The D.C. Circuit dismissed a case taken by atheist Michael Newdow challenging the addition of “so help me God” to the presidential oath and inaugural prayers. Notably, religious language is not present in the oath laid out in Article II of our secular Constitution, yet it is typically added by the chief justice during inaugurations.
When the court threw out the case on procedural grounds, Kavanaugh wrote separately to say that the challengers (including FFRF) should have lost on the merits “because those long-standing practices do not violate the Establishment Clause.” Essentially, Kavanaugh relied on a long history of use of the words “so help me God,” supposedly, he wrote, dating back to George Washington. But Washington never uttered those words. The history of “so help me God,” is considerably shorter. The phrase has only been in regular use since World War I. In any event, that a constitutional violation is longstanding does not make it any less a violation. The argument from tradition is a poor argument which concedes that there is no better reason to continue the practice, and it is disconcerting that Kavanaugh would have relied on it to uphold violations of the First Amendment.
Backed voucher scheme
Kavanaugh represented pro-voucher Florida Gov. Jeb Bush in a constitutional challenge to Florida’s school voucher legislation. Florida plaintiffs — including a branch of the NAACP, the Florida Education Association, and the AFL-CIO — sued Bush and the Florida Department of Education over the allocation of public funds to private schools through a voucher system. The Florida Supreme Court held the voucher system Kavanaugh defended was unconstitutional.
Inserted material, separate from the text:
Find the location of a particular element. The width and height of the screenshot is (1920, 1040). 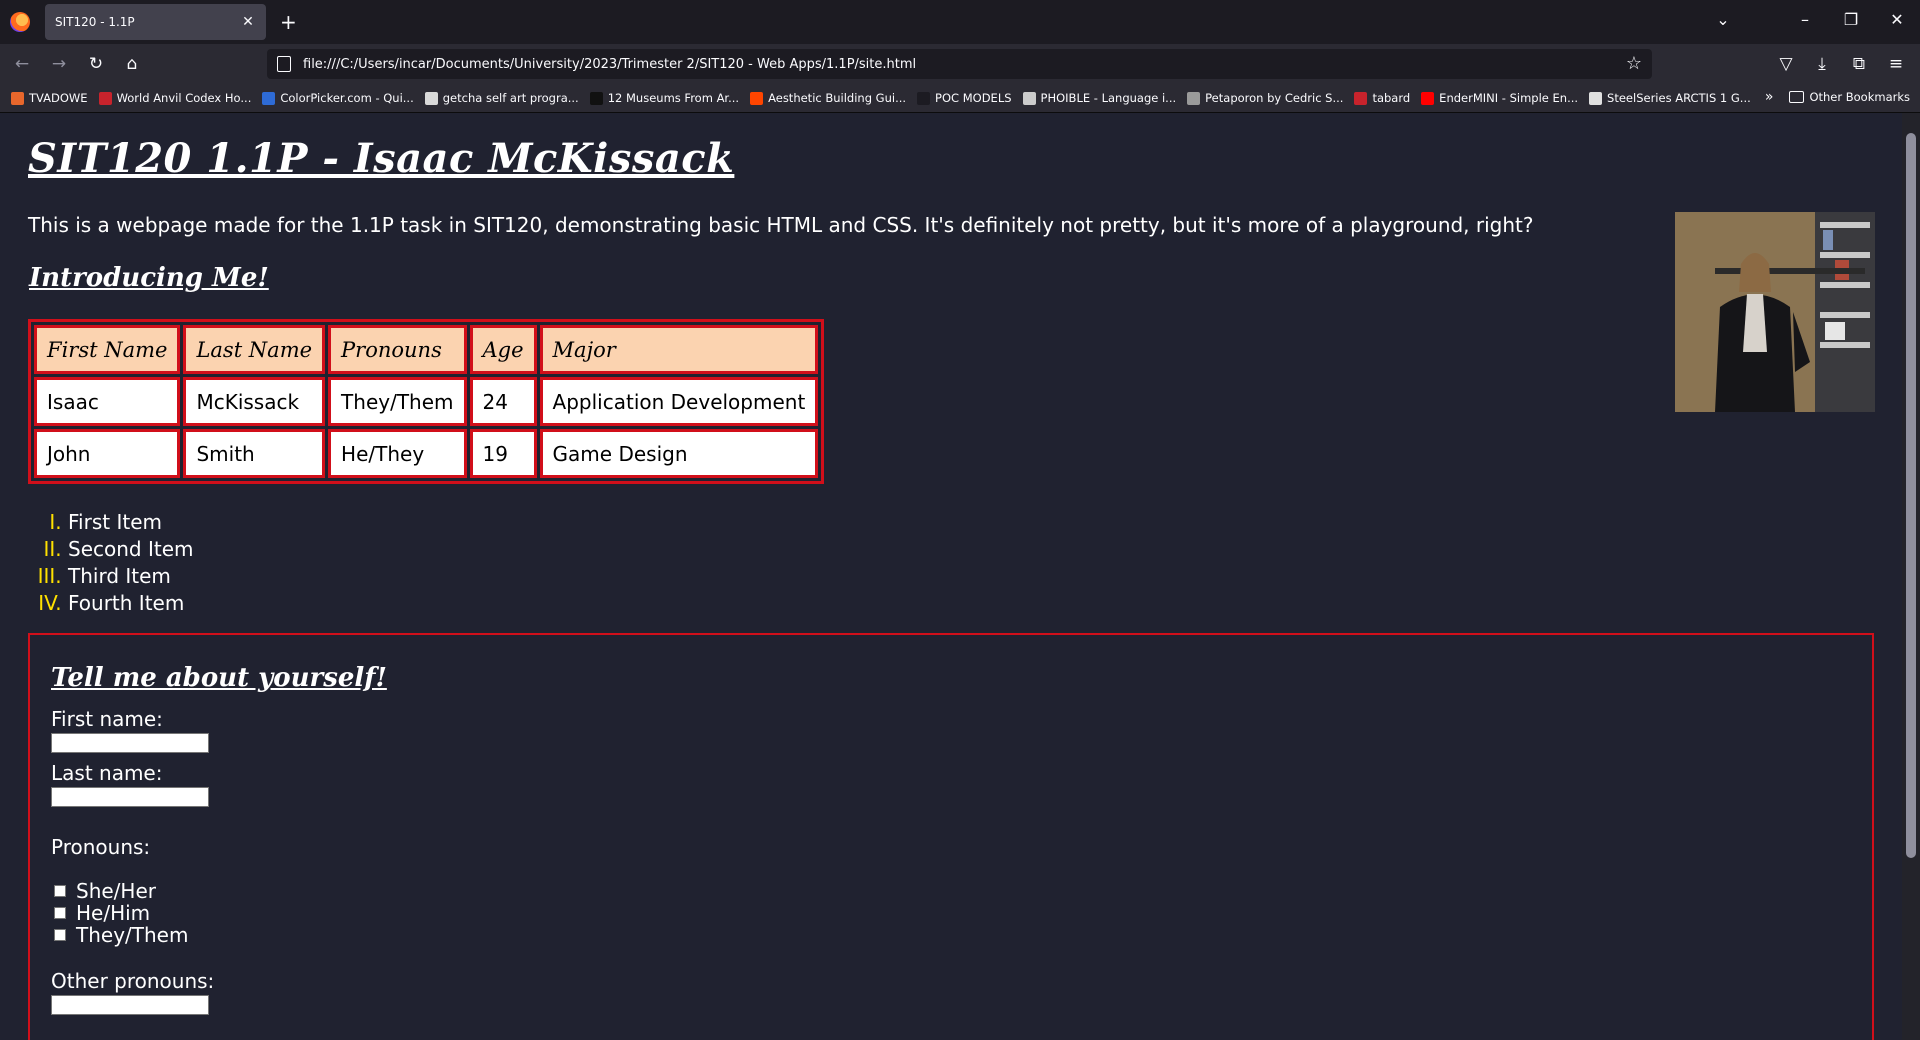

He went back to Florida to help Bush litigate the outcome of Florida’s electoral votes in the disputed Bush-Gore 2000 presidential election. More successful there than with the vouchers, Kavanaugh then went to work in the George W. Bush White House as associate counsel to the president. Bush nominated him to the U.S. Court of Appeals for the District of Columbia in 2003, and after a bitter fight that lasted three years, he finally was seated in 2006.
Would Kavanaugh hold the president accountable for wrongdoing?
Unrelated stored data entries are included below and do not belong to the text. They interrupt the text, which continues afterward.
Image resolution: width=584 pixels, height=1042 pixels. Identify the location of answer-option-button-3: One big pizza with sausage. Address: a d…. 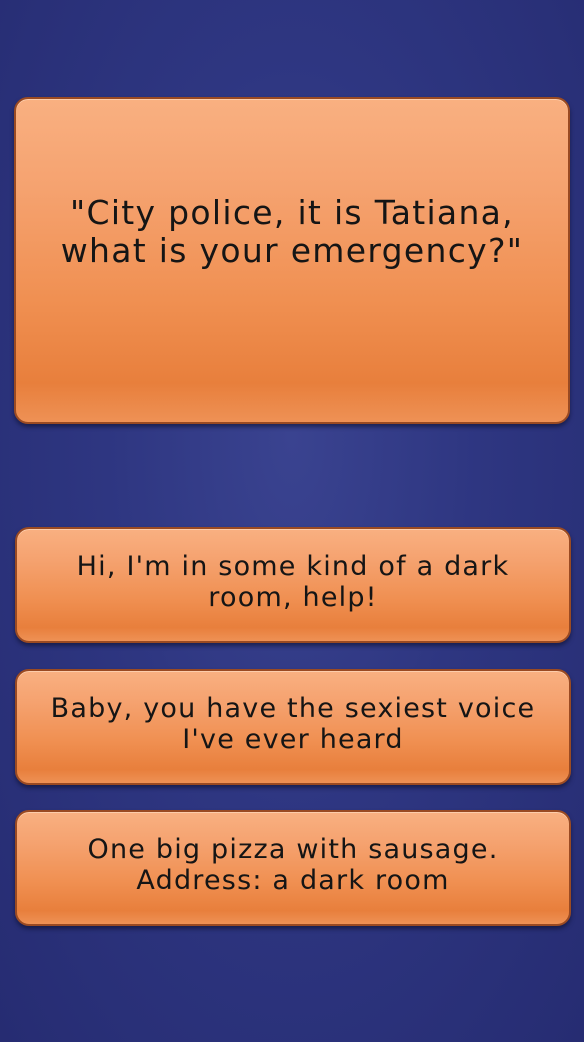
(293, 868).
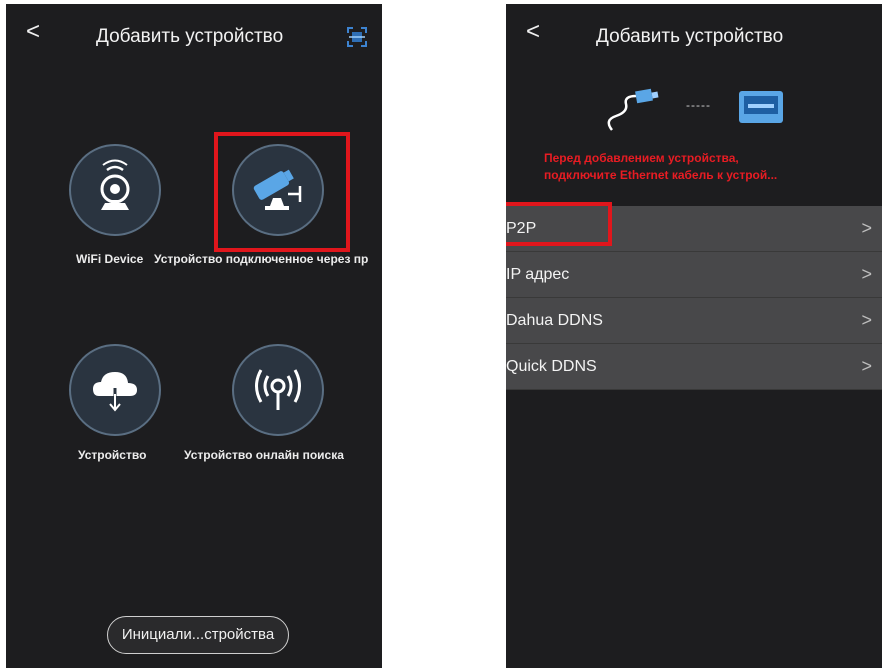 This screenshot has width=882, height=670. What do you see at coordinates (198, 635) in the screenshot?
I see `initialize-device-button: Инициали...стройства` at bounding box center [198, 635].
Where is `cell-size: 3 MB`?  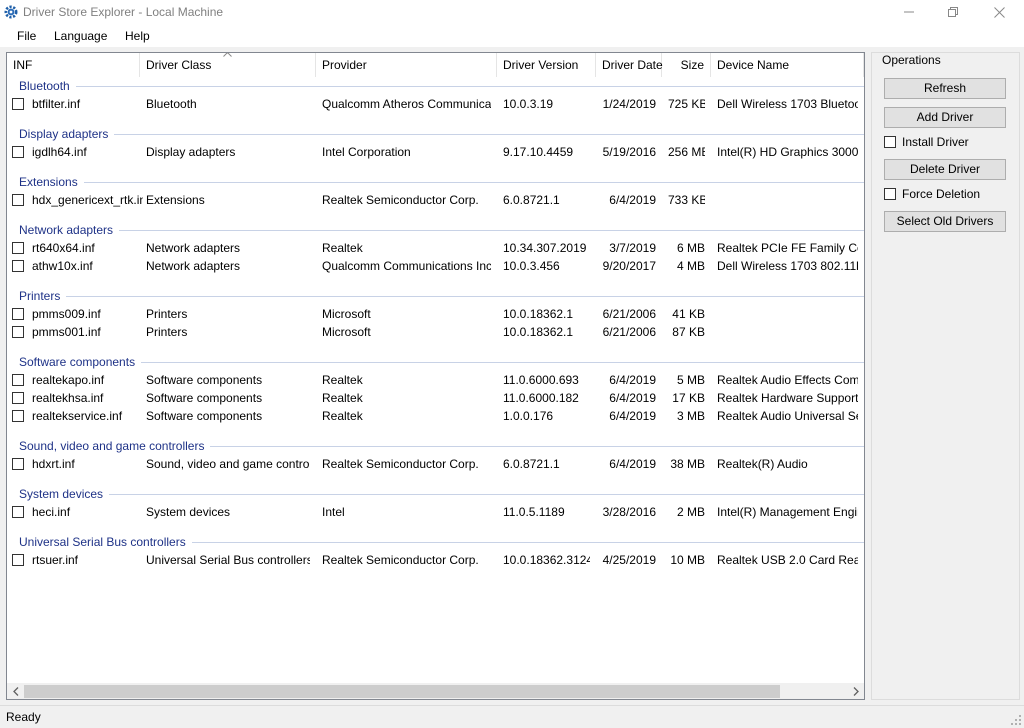 cell-size: 3 MB is located at coordinates (690, 416).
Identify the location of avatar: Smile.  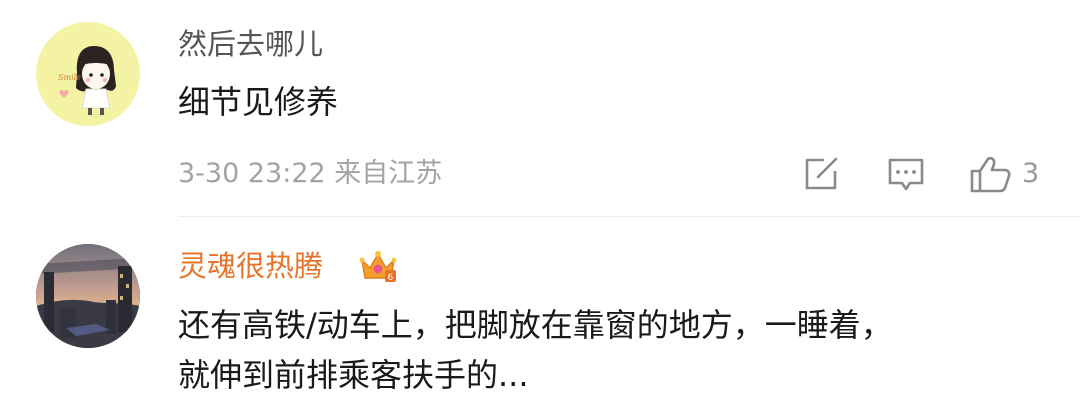
(88, 74).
While still in private practice, Kavanaugh was a key member of Kenneth Starr’s team investigating President Clinton and was a prominent voice calling for Clinton’s impeachment. But in a turn that seems hypocritical, he has lately written that presidents are under such extraordinary pressure they “should be excused from some of the burdens of ordinary citizenship while serving in office.” This statement was likely received well by Trump, facing a dogged and productive investigation by special counsel Robert Mueller.
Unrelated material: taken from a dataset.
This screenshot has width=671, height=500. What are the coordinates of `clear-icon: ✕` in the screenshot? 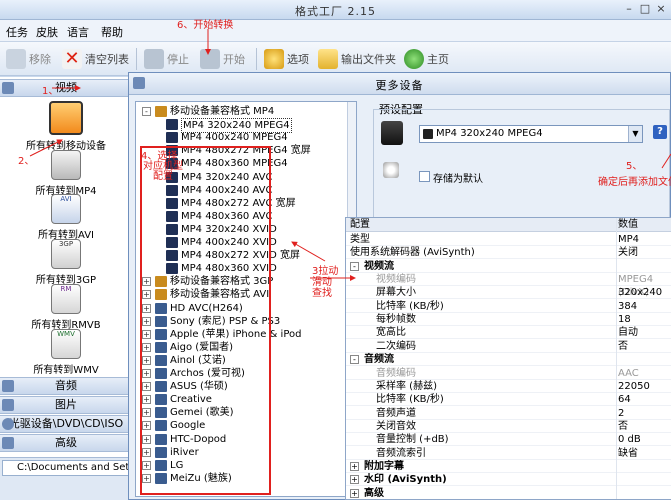 It's located at (72, 59).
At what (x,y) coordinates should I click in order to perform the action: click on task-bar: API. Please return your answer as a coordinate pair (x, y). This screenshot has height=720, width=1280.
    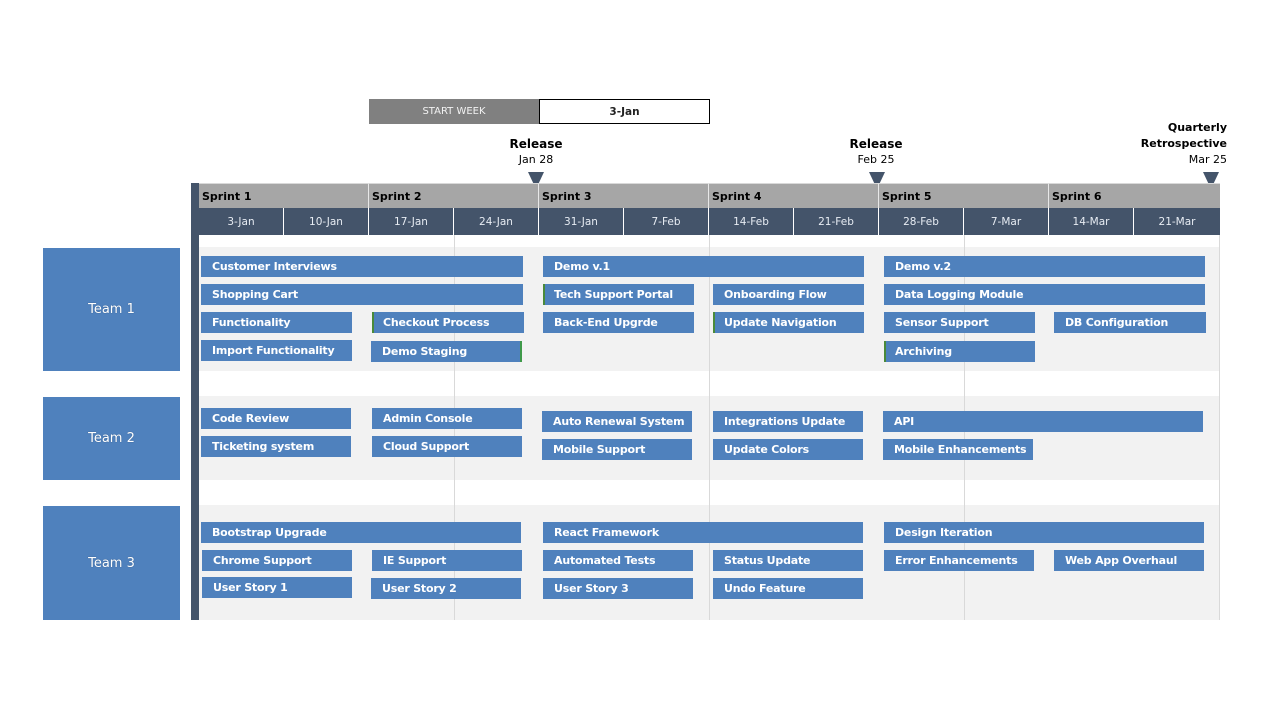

The Constitution prohibits religious tests for public office, but one would think there was a requirement that Catholics hold a majority on the Supreme Court. Although Catholics are about 20 percent of the overall population, five of the nine current justices are Catholic, including outgoing Kennedy. The Kavanaugh nomination would retain the lopsided Catholic majority, and be a lost chance for more diversity (such as a nonreligious justice or even a Protestant!).
The National Review endorsed Kavanaugh partly because of his zealous Catholicism: “He is a lector at his parish, and he volunteers with Catholic charities, teaches and mentors in Catholic (and other) schools, and coaches his daughters’ Catholic Youth Organization (CYO) basketball teams.”
FFRF is committed to fighting any nominee who is so clearly hostile to American secularism.
“This is the legal fight of the century for America. Our nation’s future, our constitution and our civil rights hang in the balance,” says Gaylor.